◆ Saved entries
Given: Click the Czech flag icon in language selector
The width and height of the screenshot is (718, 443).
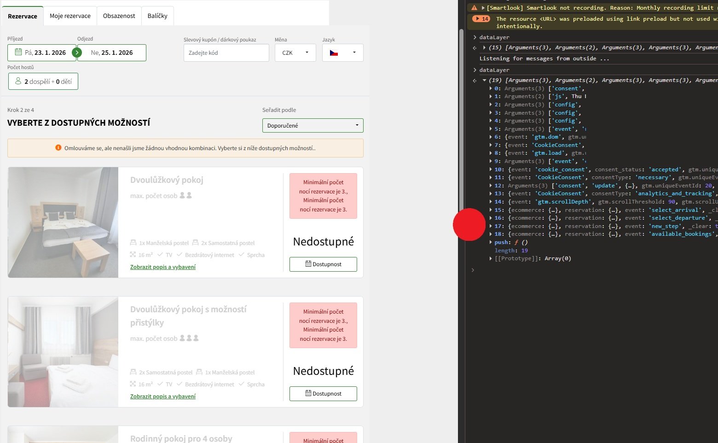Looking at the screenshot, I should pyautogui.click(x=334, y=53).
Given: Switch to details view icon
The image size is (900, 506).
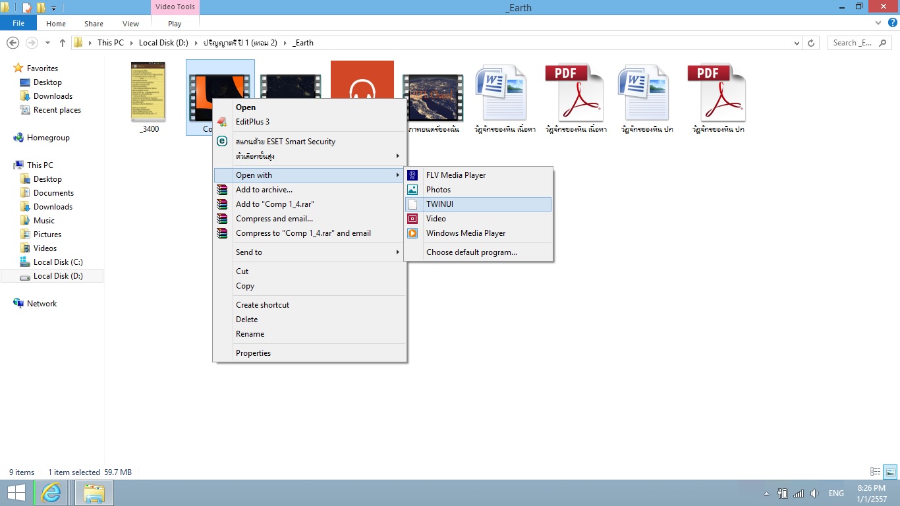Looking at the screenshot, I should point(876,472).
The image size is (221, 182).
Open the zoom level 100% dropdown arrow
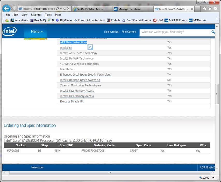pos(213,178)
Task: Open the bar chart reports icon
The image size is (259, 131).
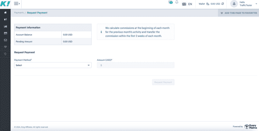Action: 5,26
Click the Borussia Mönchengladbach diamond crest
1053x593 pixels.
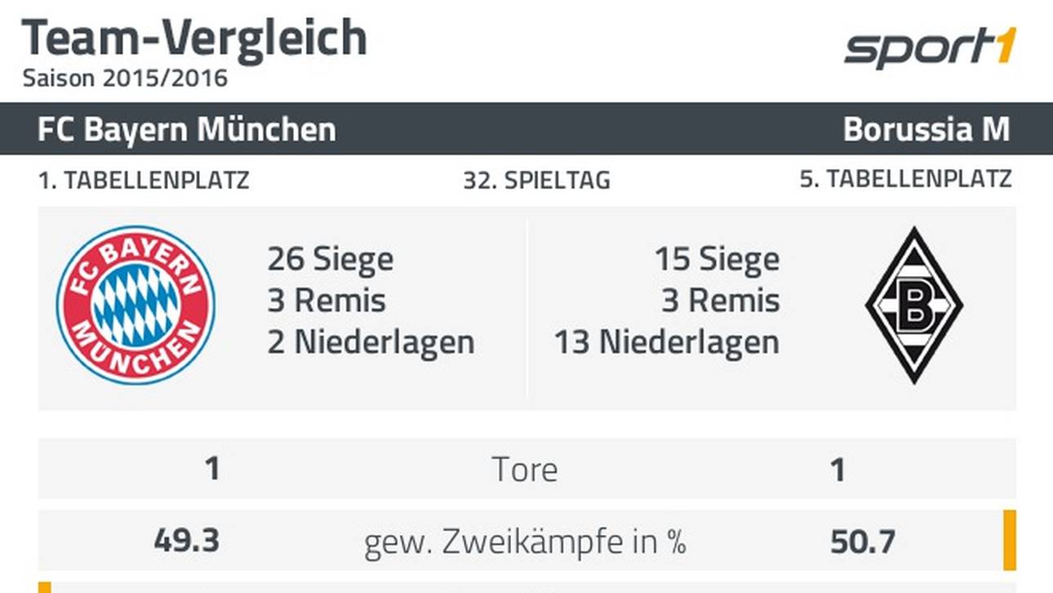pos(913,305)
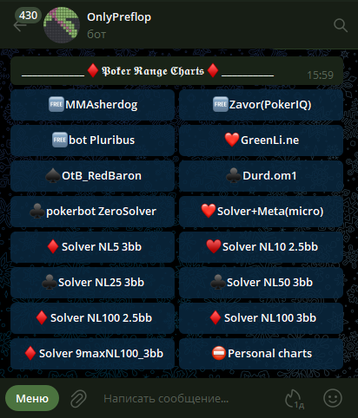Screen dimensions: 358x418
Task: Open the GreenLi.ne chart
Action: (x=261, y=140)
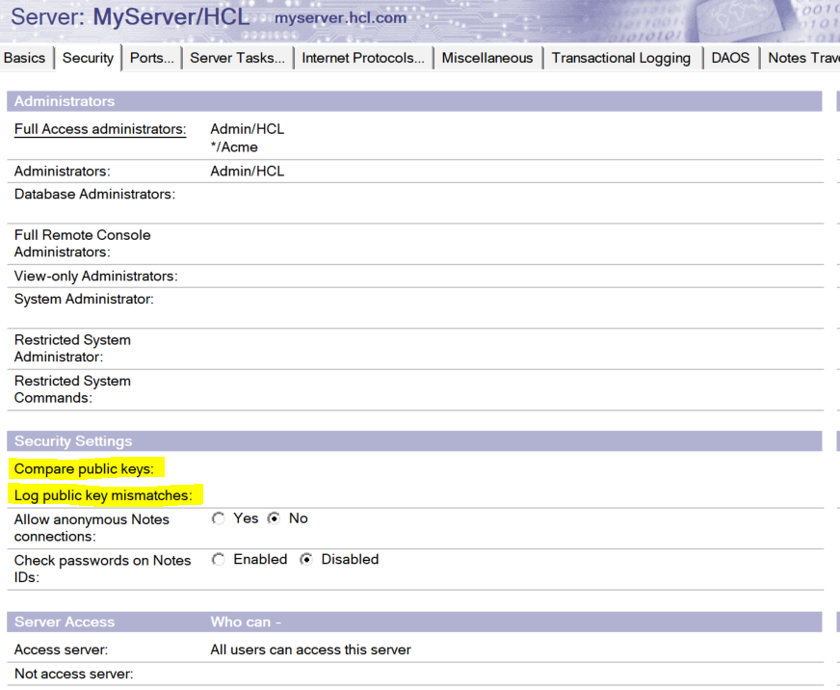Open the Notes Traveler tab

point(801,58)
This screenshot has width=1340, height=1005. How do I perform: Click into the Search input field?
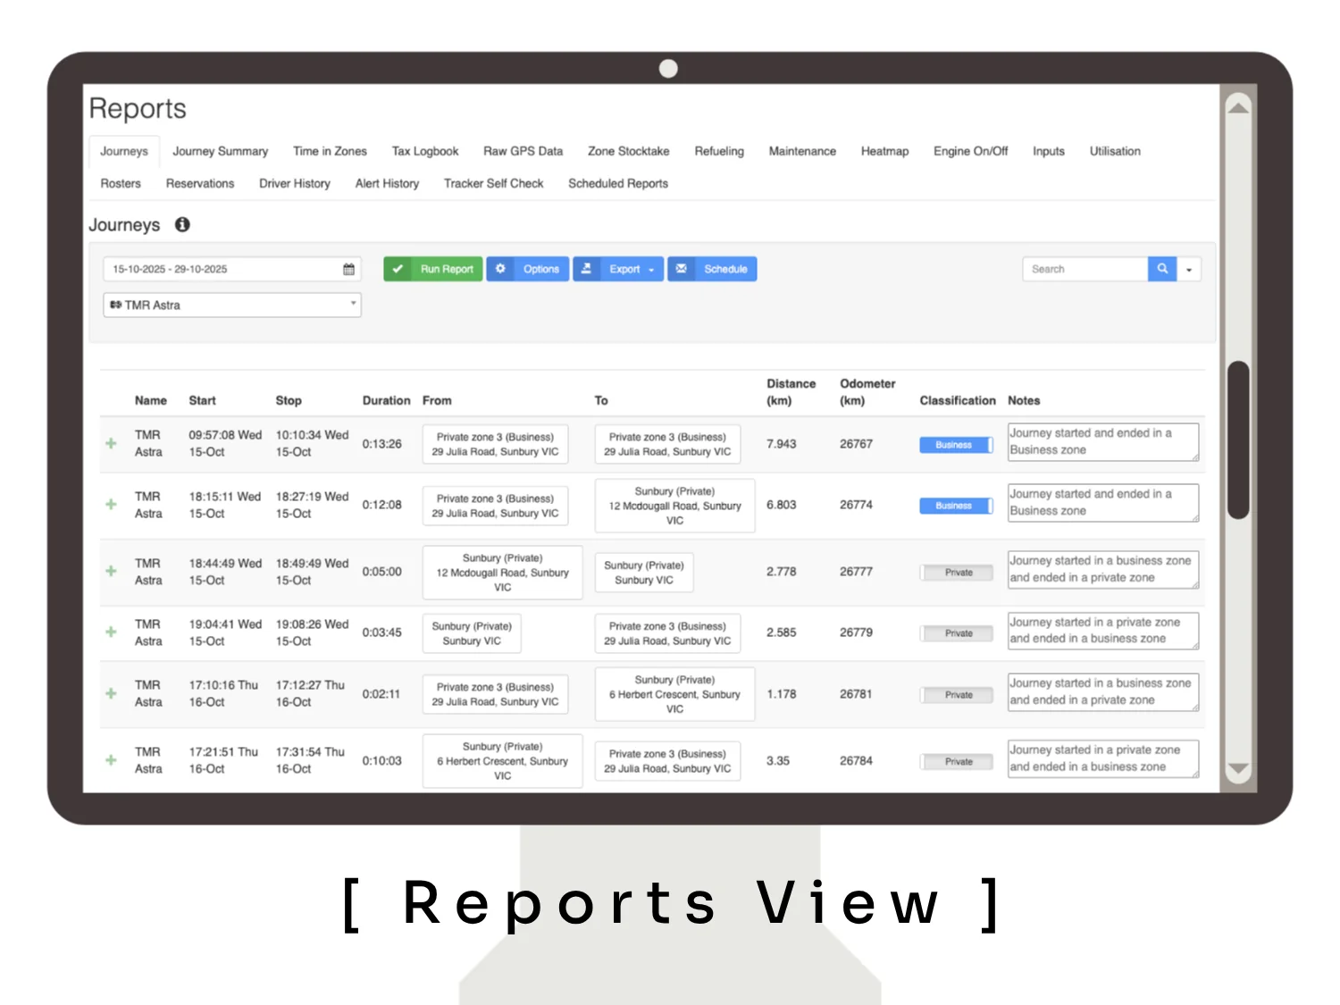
--
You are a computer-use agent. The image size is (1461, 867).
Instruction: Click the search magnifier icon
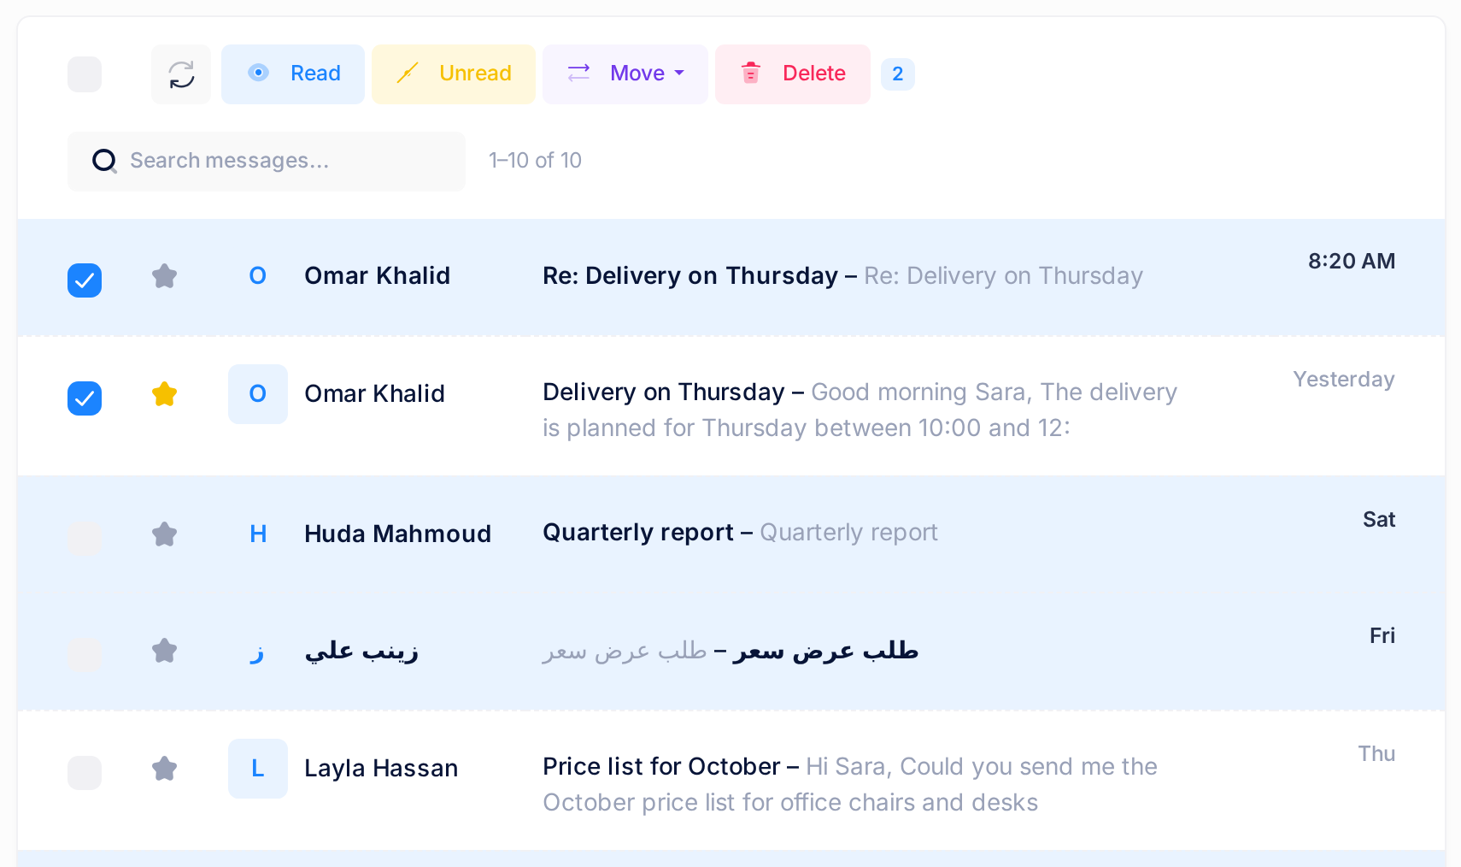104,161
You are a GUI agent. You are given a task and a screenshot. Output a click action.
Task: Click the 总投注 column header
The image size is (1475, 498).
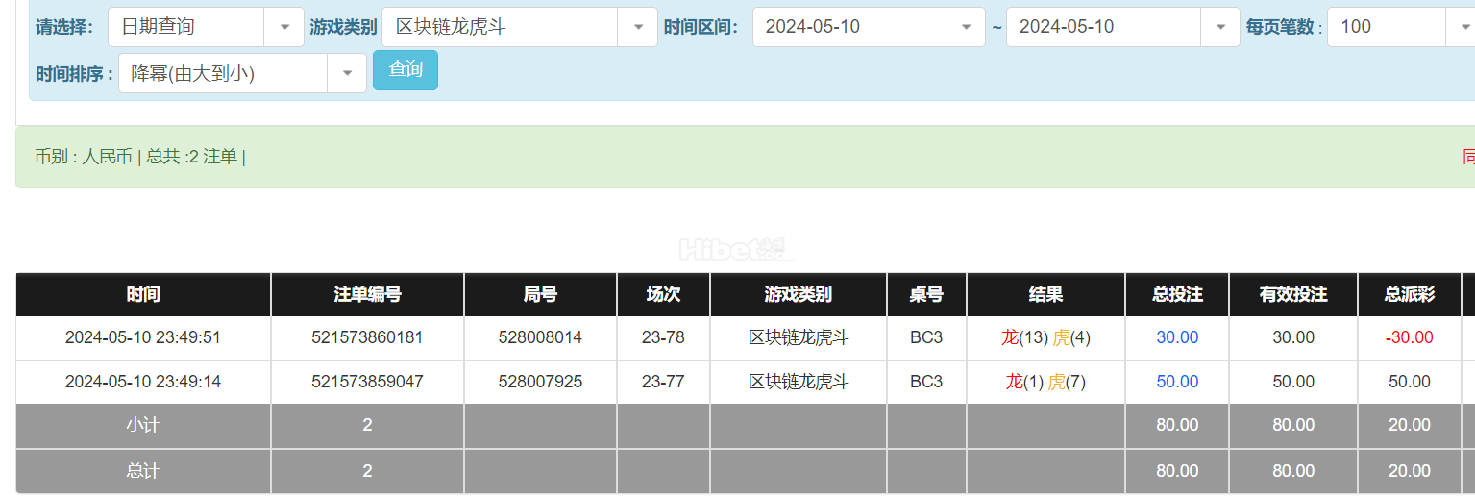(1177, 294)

◆ REQUIRED ACTION
Look through the lines above and collect those with the word "agent".

◆ RESULT FOR THIS TASK
You are a computer-use agent. The image size is (1461, 867).
You are a GUI agent. You are given a task and a screenshot. Output a click action.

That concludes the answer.